Bill That Would Allow Inmates to Trade Their Organs for Less Prison Time Introduced in Massachusetts

A bill, proposed by two Democrats, would allow eligible prisoners to reduce their sentences by up to a year if they donate an organ or bone marrow.

The Shirley Prison in Massachusetts on Aug. 24, 2003

Image via Getty/John Mottern

The Shirley Prison in Massachusetts on Aug. 24, 2003

A proposed Massachusetts bill would allow inmates to reduce their prison sentences in exchange for their organs.

According to CBS News, the controversial legislation is sponsored by two state Democrats, Reps. Judith Garcia, of Chelsea; and Carlos Gonzalez of Springfield. The HD.3822 bill could permit incarcerated individuals to shave two to 12 months off their sentences if they agreed to donate an organ or bone marrow.

Garcia and Gonzalez say the bill would “restore bodily autonomy” to prisoners and help reduce the ever-growing waitlist for organ transplants. The representatives argued it would be especially beneficial for people of color, who are at higher risk of organ failure, but tend to have trouble finding a match.
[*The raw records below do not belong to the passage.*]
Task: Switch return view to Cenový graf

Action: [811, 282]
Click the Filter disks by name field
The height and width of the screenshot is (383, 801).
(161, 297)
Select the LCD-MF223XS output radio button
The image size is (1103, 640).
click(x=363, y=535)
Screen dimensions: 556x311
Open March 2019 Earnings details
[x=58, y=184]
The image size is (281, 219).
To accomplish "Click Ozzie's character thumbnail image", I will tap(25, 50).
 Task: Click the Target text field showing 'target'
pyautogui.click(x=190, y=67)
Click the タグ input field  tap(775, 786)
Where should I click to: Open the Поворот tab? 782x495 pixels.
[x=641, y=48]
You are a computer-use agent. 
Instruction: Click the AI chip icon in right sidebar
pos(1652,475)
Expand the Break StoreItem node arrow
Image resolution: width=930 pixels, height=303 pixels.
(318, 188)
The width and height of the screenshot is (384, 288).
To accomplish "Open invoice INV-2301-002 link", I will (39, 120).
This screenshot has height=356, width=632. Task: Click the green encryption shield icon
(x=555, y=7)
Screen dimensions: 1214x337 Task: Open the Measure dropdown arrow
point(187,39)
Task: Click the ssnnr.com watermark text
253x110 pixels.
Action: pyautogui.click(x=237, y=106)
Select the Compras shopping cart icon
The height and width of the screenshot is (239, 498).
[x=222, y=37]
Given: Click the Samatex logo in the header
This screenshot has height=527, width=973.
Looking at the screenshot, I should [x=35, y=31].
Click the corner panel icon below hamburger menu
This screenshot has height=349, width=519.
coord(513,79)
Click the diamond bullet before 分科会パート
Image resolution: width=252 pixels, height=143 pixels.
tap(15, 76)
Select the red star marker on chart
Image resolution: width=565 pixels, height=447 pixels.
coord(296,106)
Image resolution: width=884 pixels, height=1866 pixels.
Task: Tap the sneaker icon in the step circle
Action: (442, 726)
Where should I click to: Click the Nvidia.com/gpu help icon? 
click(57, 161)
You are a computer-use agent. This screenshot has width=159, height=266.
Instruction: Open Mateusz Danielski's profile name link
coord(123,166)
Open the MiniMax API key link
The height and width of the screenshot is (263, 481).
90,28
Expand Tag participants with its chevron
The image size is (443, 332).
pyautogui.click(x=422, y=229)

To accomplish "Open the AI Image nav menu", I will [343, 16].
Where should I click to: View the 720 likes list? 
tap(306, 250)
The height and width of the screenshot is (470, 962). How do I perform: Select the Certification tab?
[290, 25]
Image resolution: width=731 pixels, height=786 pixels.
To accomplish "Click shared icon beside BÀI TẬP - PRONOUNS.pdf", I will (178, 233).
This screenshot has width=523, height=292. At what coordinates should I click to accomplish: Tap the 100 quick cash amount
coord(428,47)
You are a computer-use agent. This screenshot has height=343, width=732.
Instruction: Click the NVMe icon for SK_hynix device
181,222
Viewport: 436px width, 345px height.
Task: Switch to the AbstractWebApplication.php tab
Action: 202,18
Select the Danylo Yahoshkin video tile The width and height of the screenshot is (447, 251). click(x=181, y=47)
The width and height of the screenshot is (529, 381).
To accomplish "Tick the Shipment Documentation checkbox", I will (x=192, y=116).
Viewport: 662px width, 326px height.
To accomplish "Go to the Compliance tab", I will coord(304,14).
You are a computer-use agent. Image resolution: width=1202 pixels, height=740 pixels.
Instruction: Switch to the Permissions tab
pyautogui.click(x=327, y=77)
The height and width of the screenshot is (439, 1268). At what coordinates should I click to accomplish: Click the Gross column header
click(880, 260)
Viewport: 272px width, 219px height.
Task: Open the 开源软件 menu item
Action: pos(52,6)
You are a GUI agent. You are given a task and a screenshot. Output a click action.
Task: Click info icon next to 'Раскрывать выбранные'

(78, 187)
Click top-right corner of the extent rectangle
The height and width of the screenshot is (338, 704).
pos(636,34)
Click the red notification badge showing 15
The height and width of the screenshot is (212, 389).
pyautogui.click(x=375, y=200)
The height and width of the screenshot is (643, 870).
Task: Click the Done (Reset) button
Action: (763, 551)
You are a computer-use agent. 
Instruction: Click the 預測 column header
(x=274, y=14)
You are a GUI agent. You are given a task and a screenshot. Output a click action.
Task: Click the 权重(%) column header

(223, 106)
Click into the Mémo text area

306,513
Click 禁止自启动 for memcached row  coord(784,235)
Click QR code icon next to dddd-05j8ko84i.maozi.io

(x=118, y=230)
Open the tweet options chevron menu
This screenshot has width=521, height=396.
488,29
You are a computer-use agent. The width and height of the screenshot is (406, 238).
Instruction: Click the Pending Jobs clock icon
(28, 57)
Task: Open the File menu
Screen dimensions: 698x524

“We must provide every person who is incarcerated with the guidance of medical experts and advocates in order to ensure them the same rights and opportunities that every individual in Massachusetts has to save the life of their mother, father, brother, sister, child or friend,” González told “In my view, there is no compelling reason to bar inmates from this. One of our goals is to provide information and education on the disproportionate number of Blacks and Latinos dying while waiting for donors.”